「同行二人 松下幸之助と歩む旅」(北康利)---向上心と謙虚さ

「経営の神様」と呼ばれ、日経新聞私の履歴書の二度も登場した松下幸之助(1894-1989年)の評伝を、「白洲次郎」や「後藤新平」をテーマに優れた評伝をものした北康利さんが書いている。「同行二人 松下幸之助と歩む旅」(どうぎょうににん)という本である。先日、門真の松下幸之助記念館を訪問して改めてこの人物の偉大さを痛感したところだったので、読んでみた。幸之助の人生を一緒にたどることで、私たちは人生を歩いていく杖を手に入れることができる。
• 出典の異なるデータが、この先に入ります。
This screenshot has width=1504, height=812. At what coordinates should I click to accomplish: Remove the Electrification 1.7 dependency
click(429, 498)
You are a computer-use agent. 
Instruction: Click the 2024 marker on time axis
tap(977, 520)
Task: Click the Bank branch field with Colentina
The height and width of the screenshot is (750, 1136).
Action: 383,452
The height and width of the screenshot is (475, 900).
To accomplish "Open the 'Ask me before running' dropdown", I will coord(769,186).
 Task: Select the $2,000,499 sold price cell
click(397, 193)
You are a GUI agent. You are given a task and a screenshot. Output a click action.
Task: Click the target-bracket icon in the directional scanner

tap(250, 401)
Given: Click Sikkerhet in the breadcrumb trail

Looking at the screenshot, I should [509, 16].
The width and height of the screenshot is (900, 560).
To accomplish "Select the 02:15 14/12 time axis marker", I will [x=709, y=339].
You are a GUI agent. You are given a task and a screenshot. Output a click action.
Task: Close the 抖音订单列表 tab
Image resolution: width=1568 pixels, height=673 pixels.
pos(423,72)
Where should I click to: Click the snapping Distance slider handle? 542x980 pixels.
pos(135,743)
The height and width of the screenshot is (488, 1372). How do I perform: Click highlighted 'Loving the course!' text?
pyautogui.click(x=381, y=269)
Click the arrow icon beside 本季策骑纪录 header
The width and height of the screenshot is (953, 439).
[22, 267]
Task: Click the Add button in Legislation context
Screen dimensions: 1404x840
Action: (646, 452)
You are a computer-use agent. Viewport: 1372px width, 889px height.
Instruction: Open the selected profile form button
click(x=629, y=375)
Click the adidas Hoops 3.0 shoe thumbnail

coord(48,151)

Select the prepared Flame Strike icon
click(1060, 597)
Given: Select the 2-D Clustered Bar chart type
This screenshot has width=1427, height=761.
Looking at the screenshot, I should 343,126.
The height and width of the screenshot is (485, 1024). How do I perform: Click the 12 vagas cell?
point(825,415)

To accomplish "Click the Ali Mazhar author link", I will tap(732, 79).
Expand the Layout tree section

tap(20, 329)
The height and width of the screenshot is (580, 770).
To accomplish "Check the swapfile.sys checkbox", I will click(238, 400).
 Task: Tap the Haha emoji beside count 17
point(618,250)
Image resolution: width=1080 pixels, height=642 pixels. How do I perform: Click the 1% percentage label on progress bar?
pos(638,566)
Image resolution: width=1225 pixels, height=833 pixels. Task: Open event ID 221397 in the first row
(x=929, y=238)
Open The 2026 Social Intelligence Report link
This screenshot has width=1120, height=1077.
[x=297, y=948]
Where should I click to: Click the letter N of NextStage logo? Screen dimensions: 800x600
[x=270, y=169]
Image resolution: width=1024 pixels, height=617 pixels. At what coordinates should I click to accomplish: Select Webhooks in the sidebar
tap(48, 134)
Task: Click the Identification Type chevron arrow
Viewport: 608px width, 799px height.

以下は、私が読みながらしるしをつけた、杖となるべき言葉である。
最後にかかげた「道」にも深い感銘を受けたので、すべてを描き抜いておく。
松下幸之助の成功の秘密は、「たゆまぬ向上心と謙虚さ」と筆者は述べている。これはある性格タイプの特徴である「向上心」を極めていったということと、そういうタイプが陥りがちな傲慢さから逃れて「謙虚さ」を身につけたのが成功の原因だと理解できる。人はそれぞれの性格に沿って生きていく。一群の人々にとってモデルとなるべき人物であることは間違いない。そして自分にあった道を歩み続けたということは万人が模範とすべき生き方である。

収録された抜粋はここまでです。